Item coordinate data

★ ★ ★

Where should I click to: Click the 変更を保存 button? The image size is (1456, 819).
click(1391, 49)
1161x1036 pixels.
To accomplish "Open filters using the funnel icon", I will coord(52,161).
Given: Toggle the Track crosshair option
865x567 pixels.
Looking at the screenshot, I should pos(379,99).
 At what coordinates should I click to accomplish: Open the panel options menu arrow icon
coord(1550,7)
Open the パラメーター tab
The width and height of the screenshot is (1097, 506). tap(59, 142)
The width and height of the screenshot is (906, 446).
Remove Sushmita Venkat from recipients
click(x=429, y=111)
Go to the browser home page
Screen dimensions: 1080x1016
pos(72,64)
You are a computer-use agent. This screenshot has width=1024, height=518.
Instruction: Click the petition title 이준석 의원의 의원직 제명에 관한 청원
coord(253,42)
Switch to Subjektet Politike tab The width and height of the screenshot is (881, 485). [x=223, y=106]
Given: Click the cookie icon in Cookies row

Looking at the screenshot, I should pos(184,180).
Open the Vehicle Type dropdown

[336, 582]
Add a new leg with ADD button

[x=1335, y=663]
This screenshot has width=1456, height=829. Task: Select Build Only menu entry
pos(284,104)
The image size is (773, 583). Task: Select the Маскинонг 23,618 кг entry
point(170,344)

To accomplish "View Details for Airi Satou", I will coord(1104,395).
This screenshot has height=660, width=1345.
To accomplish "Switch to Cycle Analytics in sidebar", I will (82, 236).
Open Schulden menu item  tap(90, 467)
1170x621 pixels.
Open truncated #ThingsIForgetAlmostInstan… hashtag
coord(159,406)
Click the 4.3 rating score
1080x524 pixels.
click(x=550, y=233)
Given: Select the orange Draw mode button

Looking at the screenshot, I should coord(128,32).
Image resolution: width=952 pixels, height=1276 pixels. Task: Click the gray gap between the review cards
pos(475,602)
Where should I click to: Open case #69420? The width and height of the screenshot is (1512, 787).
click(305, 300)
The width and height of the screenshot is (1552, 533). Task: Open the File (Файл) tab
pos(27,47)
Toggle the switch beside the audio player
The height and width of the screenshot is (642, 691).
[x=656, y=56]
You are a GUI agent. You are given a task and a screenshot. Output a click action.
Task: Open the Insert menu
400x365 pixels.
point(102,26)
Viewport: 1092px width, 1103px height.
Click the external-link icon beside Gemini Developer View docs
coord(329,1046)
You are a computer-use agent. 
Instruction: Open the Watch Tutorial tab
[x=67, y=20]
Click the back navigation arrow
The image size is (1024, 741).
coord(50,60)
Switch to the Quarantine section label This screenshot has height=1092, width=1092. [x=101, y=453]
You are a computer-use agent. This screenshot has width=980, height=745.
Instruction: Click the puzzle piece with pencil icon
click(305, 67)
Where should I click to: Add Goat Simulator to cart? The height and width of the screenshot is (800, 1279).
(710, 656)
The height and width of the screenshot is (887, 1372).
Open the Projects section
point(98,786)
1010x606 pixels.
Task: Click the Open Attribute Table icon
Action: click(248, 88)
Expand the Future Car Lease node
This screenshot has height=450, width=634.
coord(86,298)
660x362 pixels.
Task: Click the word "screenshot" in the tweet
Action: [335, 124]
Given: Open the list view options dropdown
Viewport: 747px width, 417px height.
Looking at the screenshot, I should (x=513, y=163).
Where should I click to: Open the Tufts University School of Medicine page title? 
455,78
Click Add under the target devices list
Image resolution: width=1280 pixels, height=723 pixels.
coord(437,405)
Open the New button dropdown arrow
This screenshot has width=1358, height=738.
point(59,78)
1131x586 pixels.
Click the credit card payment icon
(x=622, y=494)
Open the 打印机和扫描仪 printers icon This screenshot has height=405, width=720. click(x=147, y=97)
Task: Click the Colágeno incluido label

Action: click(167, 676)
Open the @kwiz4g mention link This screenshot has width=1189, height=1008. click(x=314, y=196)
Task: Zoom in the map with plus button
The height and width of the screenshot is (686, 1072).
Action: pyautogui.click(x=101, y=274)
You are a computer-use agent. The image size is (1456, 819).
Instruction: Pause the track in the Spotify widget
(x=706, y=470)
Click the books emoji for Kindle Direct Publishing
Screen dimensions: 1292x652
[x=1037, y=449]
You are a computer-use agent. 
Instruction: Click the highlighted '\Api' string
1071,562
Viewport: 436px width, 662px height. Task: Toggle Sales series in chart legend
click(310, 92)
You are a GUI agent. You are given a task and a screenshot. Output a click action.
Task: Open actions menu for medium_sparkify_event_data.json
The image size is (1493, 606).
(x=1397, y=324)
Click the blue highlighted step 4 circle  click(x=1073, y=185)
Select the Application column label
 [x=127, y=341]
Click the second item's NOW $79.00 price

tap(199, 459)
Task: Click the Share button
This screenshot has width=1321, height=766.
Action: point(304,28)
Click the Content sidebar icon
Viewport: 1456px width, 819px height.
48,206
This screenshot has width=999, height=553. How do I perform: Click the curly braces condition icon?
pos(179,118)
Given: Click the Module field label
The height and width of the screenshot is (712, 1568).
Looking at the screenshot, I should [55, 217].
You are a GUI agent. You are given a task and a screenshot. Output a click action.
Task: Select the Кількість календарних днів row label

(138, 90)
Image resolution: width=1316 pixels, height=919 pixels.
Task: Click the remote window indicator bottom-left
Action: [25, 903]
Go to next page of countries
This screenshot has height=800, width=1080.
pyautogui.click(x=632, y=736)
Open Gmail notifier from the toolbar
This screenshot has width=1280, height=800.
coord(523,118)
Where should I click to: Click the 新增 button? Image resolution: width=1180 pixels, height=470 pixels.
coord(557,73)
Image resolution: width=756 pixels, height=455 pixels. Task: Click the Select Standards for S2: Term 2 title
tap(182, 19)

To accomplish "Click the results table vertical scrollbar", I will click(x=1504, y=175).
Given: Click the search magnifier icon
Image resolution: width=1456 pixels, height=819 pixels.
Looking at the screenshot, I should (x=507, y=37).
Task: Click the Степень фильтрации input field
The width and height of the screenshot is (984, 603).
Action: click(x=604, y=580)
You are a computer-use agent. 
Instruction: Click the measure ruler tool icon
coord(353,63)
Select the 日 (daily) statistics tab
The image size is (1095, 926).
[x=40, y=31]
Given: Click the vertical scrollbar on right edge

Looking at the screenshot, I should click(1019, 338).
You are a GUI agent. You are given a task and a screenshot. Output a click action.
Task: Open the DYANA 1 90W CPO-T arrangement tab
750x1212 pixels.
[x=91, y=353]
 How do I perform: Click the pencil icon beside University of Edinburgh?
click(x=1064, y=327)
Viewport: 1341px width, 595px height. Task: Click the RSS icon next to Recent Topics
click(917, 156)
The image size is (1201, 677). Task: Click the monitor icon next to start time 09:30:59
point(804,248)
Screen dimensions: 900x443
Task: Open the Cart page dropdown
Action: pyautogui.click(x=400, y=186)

★ ★ ★

WHAT IS NEEDED
Lay out everything from the start of the items down to the line containing "The width and height of the screenshot is (1097, 506).", inclusive, as a Markdown table with columns Row and Line, one numbered row per line. Leave out blank lines.

SOLUTION FOR THIS PROBLEM
| Row | Line |
|---|---|
| 1 | Where should I click to: Click the 変更を保存 button? The image size is (1456, 819). |
| 2 | click(1391, 49) |
| 3 | 1161x1036 pixels. |
| 4 | To accomplish "Open filters using the funnel icon", I will coord(52,161). |
| 5 | Given: Toggle the Track crosshair option |
| 6 | 865x567 pixels. |
| 7 | Looking at the screenshot, I should pos(379,99). |
| 8 |  At what coordinates should I click to accomplish: Open the panel options menu arrow icon |
| 9 | coord(1550,7) |
| 10 | Open the パラメーター tab |
| 11 | The width and height of the screenshot is (1097, 506). tap(59, 142) |